#### DATASET EXCERPTS ####

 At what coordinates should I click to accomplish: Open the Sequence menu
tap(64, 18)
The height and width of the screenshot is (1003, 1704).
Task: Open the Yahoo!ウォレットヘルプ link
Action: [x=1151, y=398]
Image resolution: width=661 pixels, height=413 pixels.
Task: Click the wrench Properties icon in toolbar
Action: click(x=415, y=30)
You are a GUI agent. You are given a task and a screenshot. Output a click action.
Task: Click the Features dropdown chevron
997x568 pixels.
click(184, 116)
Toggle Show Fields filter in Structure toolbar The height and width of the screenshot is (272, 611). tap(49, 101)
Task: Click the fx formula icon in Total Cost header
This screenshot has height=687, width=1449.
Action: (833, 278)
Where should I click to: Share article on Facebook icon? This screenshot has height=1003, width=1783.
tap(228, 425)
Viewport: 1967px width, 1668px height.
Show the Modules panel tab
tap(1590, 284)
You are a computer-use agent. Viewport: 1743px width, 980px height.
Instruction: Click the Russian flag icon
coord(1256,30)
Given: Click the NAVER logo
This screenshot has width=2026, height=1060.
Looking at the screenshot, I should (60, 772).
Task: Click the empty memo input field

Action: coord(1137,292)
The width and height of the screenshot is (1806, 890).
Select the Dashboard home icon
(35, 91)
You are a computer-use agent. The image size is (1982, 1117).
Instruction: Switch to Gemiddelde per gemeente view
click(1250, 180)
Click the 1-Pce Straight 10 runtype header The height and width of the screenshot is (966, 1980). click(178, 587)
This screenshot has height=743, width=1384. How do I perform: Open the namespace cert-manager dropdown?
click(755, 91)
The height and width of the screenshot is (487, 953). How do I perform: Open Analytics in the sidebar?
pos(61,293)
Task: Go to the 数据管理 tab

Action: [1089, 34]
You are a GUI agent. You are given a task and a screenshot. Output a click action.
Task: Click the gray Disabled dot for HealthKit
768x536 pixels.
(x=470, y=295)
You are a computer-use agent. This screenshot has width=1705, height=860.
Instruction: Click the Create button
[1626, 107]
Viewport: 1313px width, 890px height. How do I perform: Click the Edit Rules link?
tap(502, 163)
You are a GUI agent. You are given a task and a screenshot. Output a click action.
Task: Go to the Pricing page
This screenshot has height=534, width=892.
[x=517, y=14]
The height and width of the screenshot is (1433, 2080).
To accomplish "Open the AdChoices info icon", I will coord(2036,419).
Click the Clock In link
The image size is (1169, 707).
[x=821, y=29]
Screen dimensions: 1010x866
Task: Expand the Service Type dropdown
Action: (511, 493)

####

WORK ORDER: Set down each entry again, exactly as written.

EXPECTED ANSWER:
 At what coordinates should I click to accomplish: Open the Sequence menu
tap(64, 18)
The height and width of the screenshot is (1003, 1704).
Task: Open the Yahoo!ウォレットヘルプ link
Action: [x=1151, y=398]
Image resolution: width=661 pixels, height=413 pixels.
Task: Click the wrench Properties icon in toolbar
Action: click(x=415, y=30)
You are a GUI agent. You are given a task and a screenshot. Output a click action.
Task: Click the Features dropdown chevron
997x568 pixels.
click(184, 116)
Toggle Show Fields filter in Structure toolbar The height and width of the screenshot is (272, 611). tap(49, 101)
Task: Click the fx formula icon in Total Cost header
This screenshot has height=687, width=1449.
Action: (833, 278)
Where should I click to: Share article on Facebook icon? This screenshot has height=1003, width=1783.
tap(228, 425)
Viewport: 1967px width, 1668px height.
Show the Modules panel tab
tap(1590, 284)
You are a computer-use agent. Viewport: 1743px width, 980px height.
Instruction: Click the Russian flag icon
coord(1256,30)
Given: Click the NAVER logo
This screenshot has width=2026, height=1060.
Looking at the screenshot, I should (60, 772).
Task: Click the empty memo input field

Action: coord(1137,292)
The width and height of the screenshot is (1806, 890).
Select the Dashboard home icon
(35, 91)
You are a computer-use agent. The image size is (1982, 1117).
Instruction: Switch to Gemiddelde per gemeente view
click(1250, 180)
Click the 1-Pce Straight 10 runtype header The height and width of the screenshot is (966, 1980). click(178, 587)
This screenshot has height=743, width=1384. How do I perform: Open the namespace cert-manager dropdown?
click(755, 91)
The height and width of the screenshot is (487, 953). How do I perform: Open Analytics in the sidebar?
pos(61,293)
Task: Go to the 数据管理 tab

Action: [1089, 34]
You are a GUI agent. You are given a task and a screenshot. Output a click action.
Task: Click the gray Disabled dot for HealthKit
768x536 pixels.
(x=470, y=295)
You are a computer-use agent. This screenshot has width=1705, height=860.
Instruction: Click the Create button
[1626, 107]
Viewport: 1313px width, 890px height. How do I perform: Click the Edit Rules link?
tap(502, 163)
You are a GUI agent. You are given a task and a screenshot. Output a click action.
Task: Go to the Pricing page
This screenshot has height=534, width=892.
[x=517, y=14]
The height and width of the screenshot is (1433, 2080).
To accomplish "Open the AdChoices info icon", I will coord(2036,419).
Click the Clock In link
The image size is (1169, 707).
[x=821, y=29]
Screen dimensions: 1010x866
Task: Expand the Service Type dropdown
Action: (511, 493)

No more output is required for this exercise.